What to do:
What is the count of lines in the records that include "will"? Reply with that number alone.

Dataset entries
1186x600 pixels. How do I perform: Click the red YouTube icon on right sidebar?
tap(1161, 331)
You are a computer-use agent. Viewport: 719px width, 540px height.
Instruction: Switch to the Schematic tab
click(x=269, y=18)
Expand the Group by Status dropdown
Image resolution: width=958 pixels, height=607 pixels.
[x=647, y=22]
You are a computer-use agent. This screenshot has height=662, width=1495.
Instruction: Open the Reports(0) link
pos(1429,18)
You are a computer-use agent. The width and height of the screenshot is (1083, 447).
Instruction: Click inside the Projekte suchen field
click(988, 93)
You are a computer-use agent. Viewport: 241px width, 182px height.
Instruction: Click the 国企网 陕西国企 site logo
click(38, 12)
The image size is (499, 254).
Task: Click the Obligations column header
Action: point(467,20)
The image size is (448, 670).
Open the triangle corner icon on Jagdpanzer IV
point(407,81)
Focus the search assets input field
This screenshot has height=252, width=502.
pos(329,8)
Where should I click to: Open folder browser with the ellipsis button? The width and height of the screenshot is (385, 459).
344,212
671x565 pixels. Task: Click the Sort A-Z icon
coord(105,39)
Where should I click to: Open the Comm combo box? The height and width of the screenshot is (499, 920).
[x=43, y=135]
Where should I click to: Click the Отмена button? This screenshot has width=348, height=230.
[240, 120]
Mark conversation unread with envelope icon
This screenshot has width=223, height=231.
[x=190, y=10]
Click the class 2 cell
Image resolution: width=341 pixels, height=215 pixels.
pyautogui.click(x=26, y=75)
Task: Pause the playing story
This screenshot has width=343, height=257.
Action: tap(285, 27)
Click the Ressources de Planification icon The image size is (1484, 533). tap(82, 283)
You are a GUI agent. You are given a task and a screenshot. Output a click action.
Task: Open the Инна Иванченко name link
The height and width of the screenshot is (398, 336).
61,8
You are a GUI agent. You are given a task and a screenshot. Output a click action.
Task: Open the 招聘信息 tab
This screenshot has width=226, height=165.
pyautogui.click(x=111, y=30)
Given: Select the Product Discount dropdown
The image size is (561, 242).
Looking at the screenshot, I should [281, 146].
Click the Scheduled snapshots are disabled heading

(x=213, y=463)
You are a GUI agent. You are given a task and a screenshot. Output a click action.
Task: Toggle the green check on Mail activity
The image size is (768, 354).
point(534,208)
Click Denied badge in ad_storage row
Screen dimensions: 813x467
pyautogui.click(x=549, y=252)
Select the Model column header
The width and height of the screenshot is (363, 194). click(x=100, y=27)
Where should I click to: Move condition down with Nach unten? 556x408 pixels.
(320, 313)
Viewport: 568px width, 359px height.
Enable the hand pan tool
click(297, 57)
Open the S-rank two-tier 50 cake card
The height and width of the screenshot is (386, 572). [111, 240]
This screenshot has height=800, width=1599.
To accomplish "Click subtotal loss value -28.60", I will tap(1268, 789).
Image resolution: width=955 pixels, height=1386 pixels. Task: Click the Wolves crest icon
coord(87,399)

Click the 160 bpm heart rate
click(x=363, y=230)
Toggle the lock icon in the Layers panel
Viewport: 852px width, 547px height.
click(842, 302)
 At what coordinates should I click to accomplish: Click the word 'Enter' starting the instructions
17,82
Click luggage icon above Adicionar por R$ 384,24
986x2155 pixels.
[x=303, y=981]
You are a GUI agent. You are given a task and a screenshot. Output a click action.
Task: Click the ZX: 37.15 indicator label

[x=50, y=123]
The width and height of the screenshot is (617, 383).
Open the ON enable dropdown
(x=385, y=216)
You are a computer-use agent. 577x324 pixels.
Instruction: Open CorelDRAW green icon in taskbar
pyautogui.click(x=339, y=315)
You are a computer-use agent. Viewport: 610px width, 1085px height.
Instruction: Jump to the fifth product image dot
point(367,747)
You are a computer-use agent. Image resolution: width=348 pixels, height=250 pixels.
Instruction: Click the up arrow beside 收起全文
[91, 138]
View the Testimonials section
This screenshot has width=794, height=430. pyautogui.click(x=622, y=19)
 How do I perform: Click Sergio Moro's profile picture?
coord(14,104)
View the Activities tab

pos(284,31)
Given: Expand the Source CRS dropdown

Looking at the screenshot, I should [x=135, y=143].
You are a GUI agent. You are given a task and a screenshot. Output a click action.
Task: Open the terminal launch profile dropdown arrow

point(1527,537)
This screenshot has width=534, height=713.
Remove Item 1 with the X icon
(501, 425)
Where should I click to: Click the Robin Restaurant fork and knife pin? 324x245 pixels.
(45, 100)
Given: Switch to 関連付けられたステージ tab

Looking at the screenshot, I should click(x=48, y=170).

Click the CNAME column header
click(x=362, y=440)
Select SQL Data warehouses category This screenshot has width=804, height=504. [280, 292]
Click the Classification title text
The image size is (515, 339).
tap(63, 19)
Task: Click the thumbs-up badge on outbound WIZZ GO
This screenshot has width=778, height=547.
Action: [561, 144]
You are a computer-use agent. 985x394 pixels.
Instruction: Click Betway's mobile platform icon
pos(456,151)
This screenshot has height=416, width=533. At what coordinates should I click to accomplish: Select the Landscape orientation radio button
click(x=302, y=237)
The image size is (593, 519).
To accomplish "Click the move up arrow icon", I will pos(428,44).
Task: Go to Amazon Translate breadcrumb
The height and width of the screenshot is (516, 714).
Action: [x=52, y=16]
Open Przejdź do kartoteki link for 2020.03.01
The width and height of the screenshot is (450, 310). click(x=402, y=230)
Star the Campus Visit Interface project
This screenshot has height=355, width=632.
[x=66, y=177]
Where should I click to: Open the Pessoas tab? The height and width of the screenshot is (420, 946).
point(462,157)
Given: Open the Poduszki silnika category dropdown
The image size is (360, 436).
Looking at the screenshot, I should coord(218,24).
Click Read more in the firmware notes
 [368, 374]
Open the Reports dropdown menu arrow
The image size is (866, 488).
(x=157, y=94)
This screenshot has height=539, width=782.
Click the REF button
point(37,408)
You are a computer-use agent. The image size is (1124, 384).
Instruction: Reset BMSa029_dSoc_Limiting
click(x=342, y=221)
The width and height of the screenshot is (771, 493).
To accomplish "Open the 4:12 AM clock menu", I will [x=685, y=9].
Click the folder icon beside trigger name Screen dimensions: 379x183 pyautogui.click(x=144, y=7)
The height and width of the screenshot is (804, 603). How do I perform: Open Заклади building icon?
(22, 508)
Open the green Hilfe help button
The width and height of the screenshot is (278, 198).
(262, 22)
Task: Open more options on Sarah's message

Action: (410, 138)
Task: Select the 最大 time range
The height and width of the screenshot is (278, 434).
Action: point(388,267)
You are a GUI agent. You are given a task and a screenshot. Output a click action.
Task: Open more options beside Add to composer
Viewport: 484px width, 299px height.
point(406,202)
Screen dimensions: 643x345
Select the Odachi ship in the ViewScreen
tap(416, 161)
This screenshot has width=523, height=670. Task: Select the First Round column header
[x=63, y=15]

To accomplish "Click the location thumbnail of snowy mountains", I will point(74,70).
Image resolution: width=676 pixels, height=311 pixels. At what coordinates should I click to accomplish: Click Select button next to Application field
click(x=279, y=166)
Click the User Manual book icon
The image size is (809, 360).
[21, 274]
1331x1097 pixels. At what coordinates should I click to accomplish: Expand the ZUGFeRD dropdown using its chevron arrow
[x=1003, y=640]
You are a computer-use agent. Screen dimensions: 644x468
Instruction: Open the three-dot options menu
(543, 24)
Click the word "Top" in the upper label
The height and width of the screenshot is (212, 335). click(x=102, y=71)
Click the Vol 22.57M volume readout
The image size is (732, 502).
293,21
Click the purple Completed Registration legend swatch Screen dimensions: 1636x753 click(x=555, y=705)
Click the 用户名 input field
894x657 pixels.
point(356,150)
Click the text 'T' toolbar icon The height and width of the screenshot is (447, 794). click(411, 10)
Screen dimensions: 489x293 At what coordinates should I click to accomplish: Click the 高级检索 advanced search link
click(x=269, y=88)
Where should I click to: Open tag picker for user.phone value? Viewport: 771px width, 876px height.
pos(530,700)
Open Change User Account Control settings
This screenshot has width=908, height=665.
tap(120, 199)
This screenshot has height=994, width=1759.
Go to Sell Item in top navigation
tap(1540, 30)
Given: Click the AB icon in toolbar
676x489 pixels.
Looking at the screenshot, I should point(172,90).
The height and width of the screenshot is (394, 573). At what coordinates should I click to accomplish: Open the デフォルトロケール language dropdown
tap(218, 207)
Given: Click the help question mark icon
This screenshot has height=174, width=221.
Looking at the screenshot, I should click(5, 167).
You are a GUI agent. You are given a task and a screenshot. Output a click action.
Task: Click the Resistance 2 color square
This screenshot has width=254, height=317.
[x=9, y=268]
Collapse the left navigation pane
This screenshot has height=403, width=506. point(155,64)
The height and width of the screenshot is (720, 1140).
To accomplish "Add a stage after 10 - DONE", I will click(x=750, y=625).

Exercise output:
5